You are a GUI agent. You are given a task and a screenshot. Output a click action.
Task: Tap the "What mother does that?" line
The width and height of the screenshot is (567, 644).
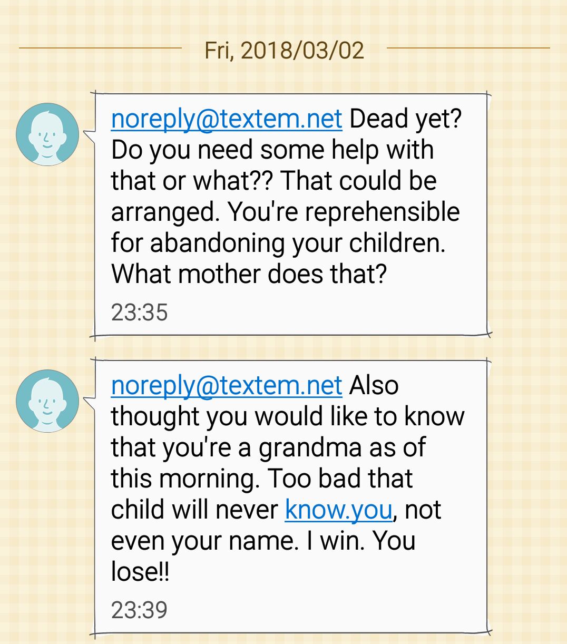click(x=249, y=274)
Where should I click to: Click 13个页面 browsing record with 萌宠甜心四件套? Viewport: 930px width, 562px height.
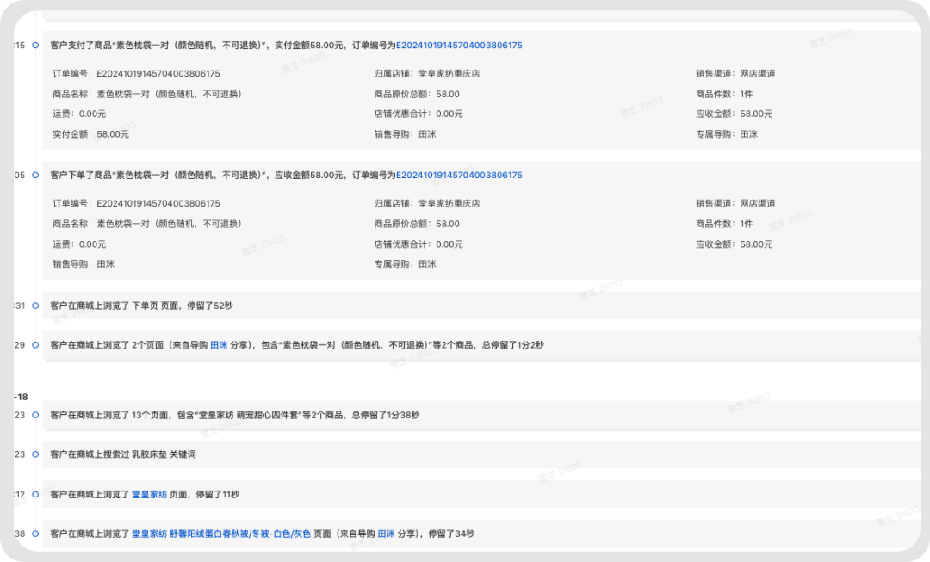481,415
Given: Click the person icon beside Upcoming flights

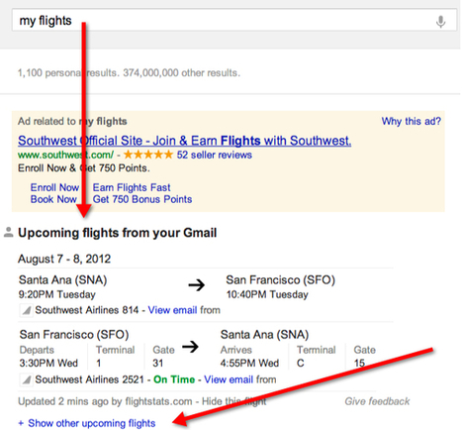Looking at the screenshot, I should tap(9, 232).
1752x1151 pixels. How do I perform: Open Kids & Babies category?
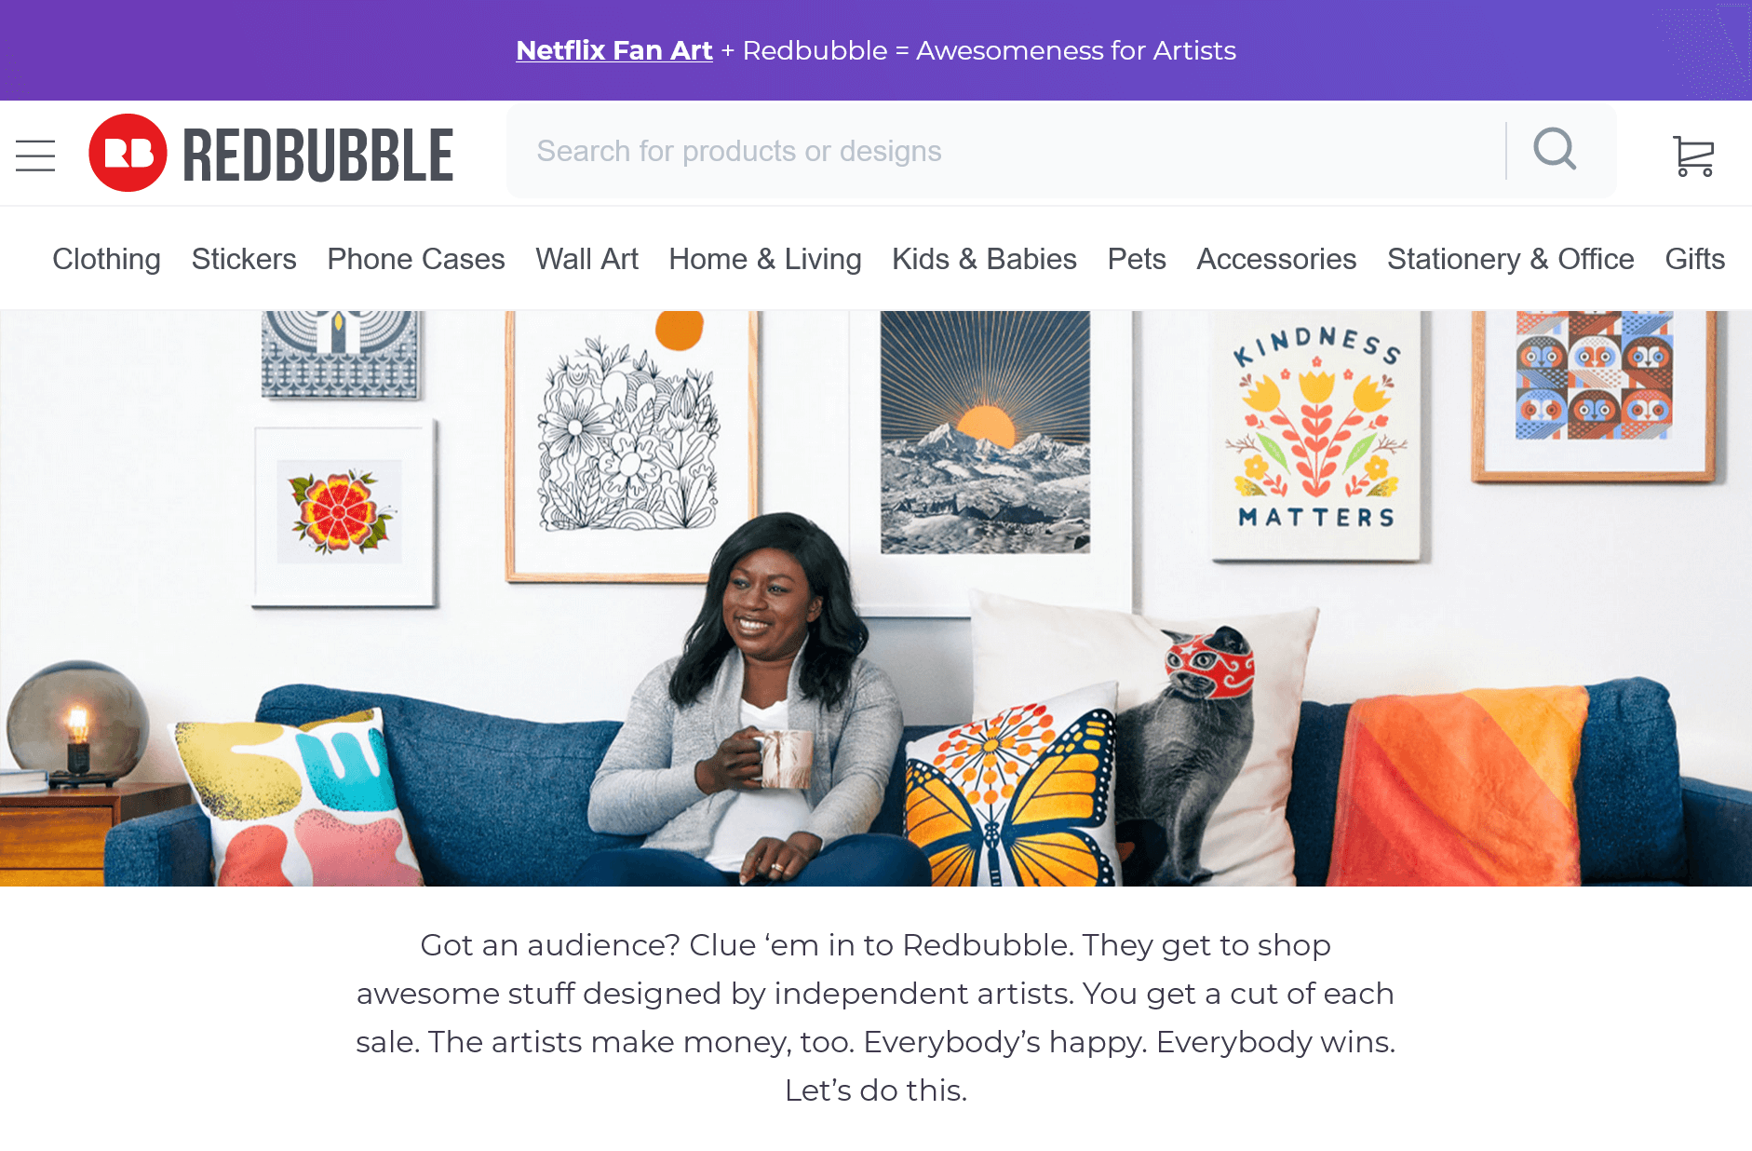click(x=984, y=259)
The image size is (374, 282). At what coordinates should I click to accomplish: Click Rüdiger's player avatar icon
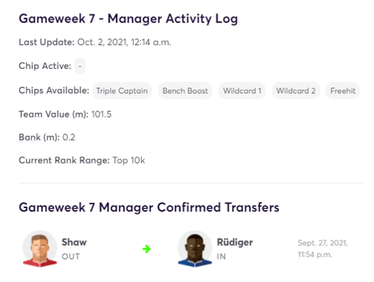(x=195, y=249)
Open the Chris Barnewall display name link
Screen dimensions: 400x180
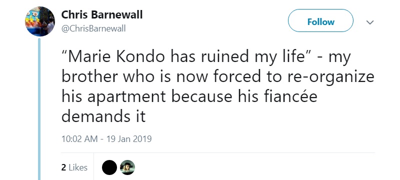coord(102,15)
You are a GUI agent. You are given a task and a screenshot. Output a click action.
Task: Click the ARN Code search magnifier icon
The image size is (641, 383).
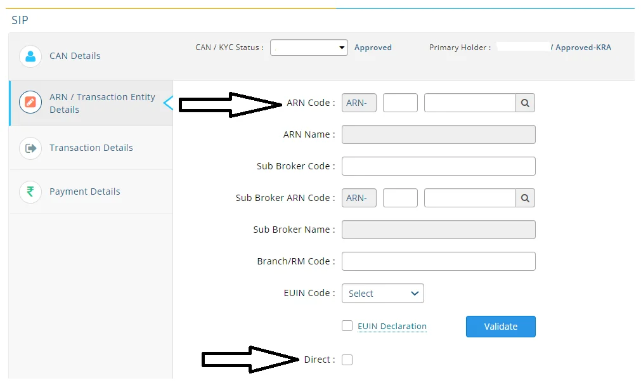(525, 103)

● WHAT YOU WILL DO
Collect every line in the items above that contains the word "Open", and list those lines.

● RESPONSE TO THIS TASK
1752x1151 pixels. How do I perform: Open Kids & Babies category?
Open the Chris Barnewall display name link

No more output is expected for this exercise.